De Cock fronste zijn wenkbrauwen.
‘Had je hem persoonlijk aan de lijn?’
‘Ja. Het schijnt dat men stad en land naar ons heeft afgebeld… tot Schaaps op de gedachte kwam dat wij wel eens in de IJsselsteinse Bank konden zijn.’
‘Paniek.’
Vledder grinnikte.
‘Daar lijkt het op.’
Aan het eind van het Damrak reden ze rechts de Prins Hendrikkade op en raasden naar de ingang van de IJtunnel.

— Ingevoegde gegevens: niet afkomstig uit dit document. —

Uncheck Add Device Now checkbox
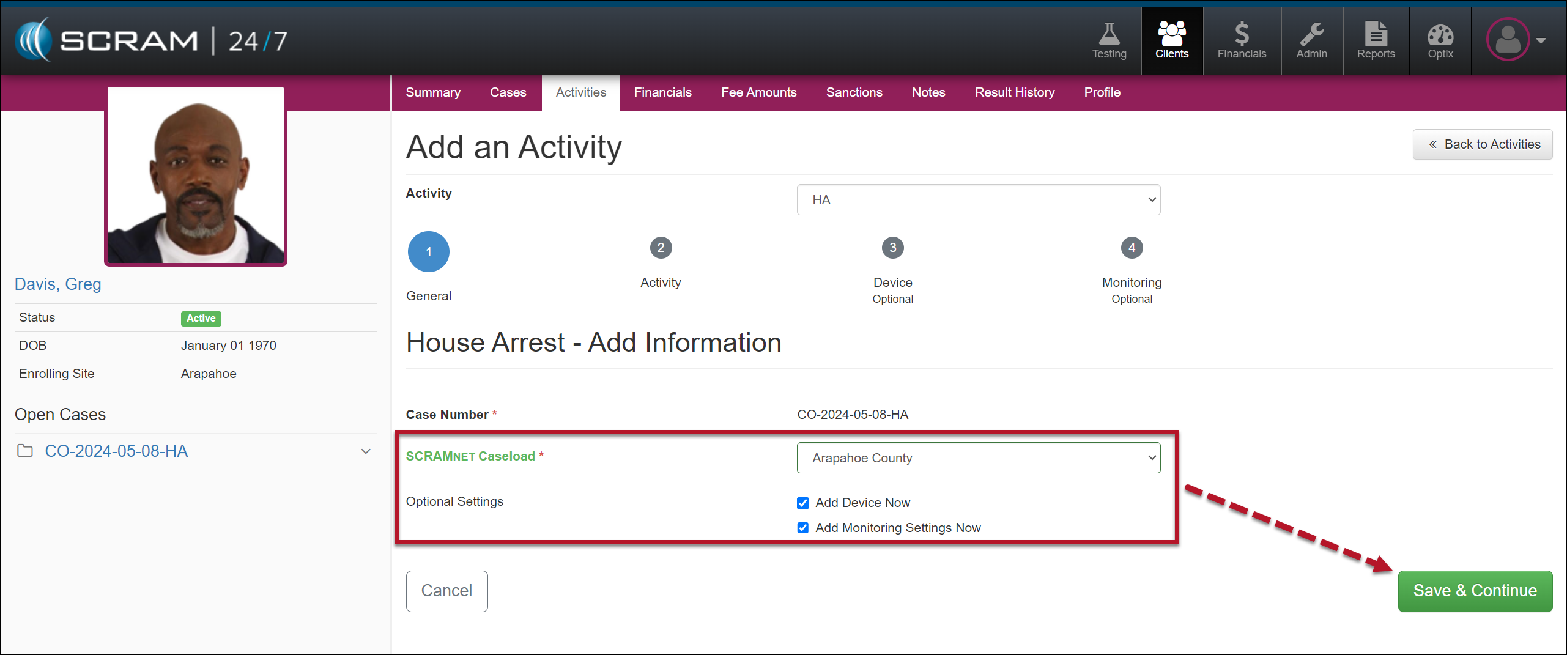coord(802,503)
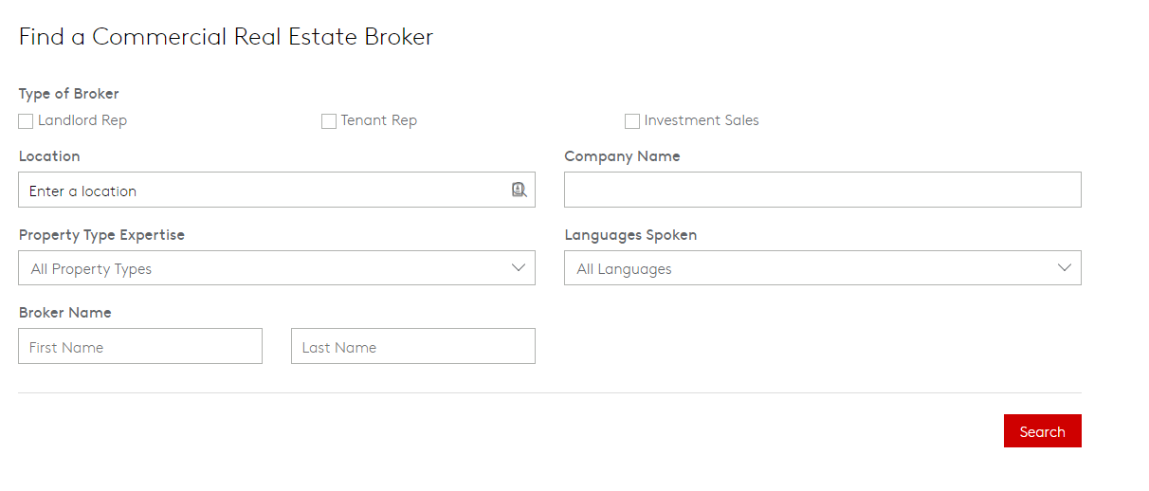Click the Find a Commercial Real Estate Broker heading
The image size is (1149, 491).
tap(226, 37)
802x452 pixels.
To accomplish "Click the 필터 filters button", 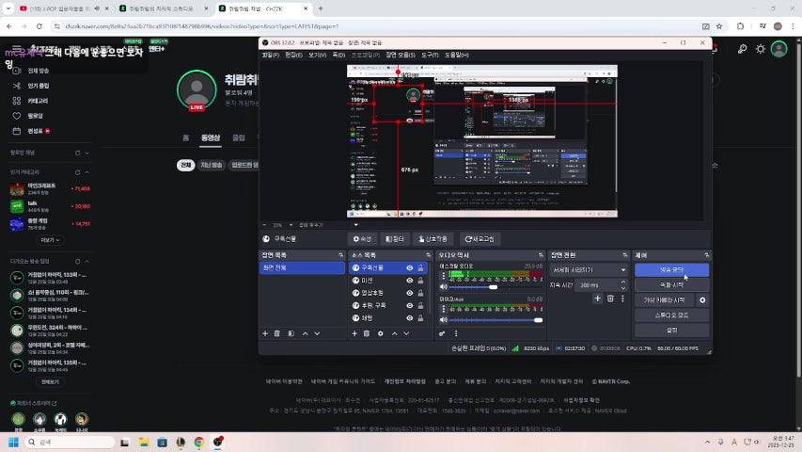I will click(395, 239).
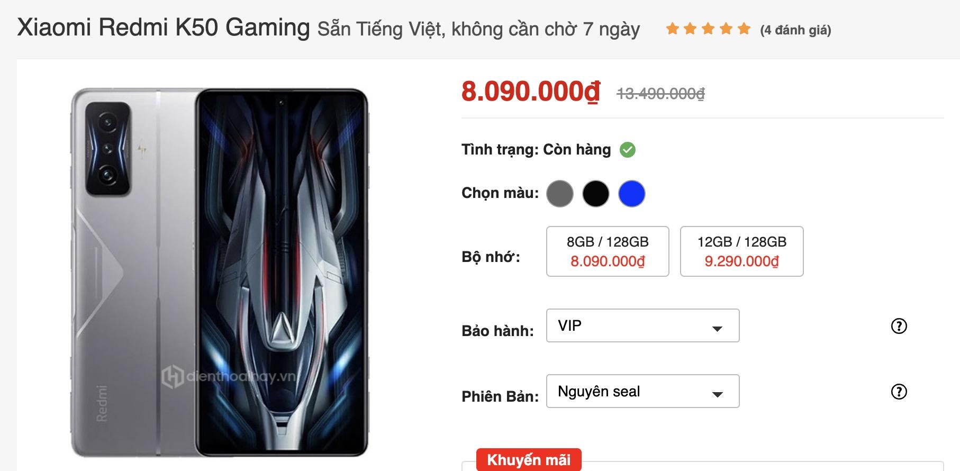The width and height of the screenshot is (960, 471).
Task: Select the 12GB / 128GB memory option
Action: pyautogui.click(x=742, y=251)
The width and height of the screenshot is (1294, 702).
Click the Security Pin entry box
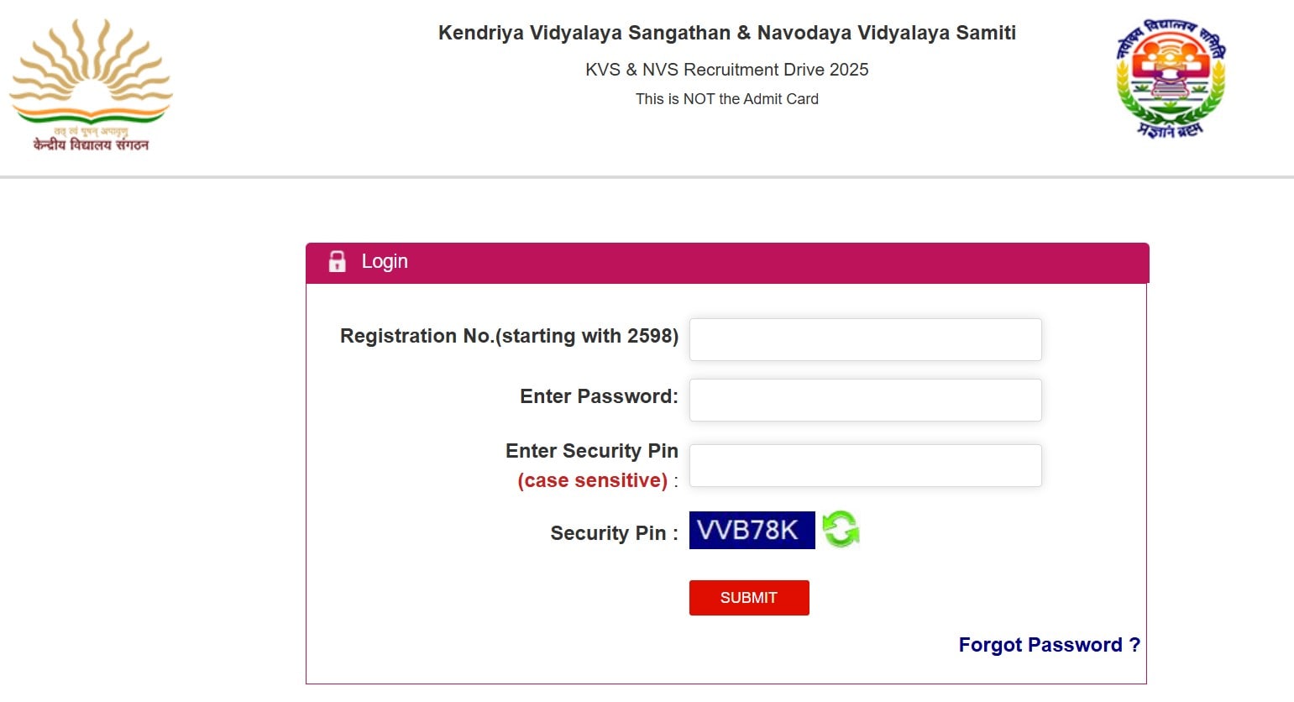pos(865,465)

De Cock keek schuin omhoog.
‘Je had beter de Coentunnel kunnen nemen. Dit rijdt om.’
Vledder keek grijnzend op hem neer.
‘Dood is dood,’ reageerde hij spottend. ‘Het maakt voor onze heer Vanderbruggen niet veel meer uit of…’
De Cock drukte met de toppen van zijn middelvingers zijn beide oren dicht, glimlachte en zweeg.
Op de gaanderij voor de toegangsdeur van flat 387 stond een lange jonge diender. Zijn uniformpet hing nonchalant achter op zijn hoofd. Toen hij de grijze speurder in het oog kreeg, liep hij op hem toe.
‘Ik ben blij dat u er bent,’ riep hij opgelucht. ‘Ik ben op het laatst maar buiten gaan staan.’ Hij duimde over zijn rug. ‘Binnen, alleen met zo’n dooie vent…’
De Cock keek hem aan.
‘Ben jij hier de enige politieman?’
De jonge diender knikte.
‘Hoofdinspecteur Westerhof was hier met rechercheur IJpinga van bureau Waddenweg.’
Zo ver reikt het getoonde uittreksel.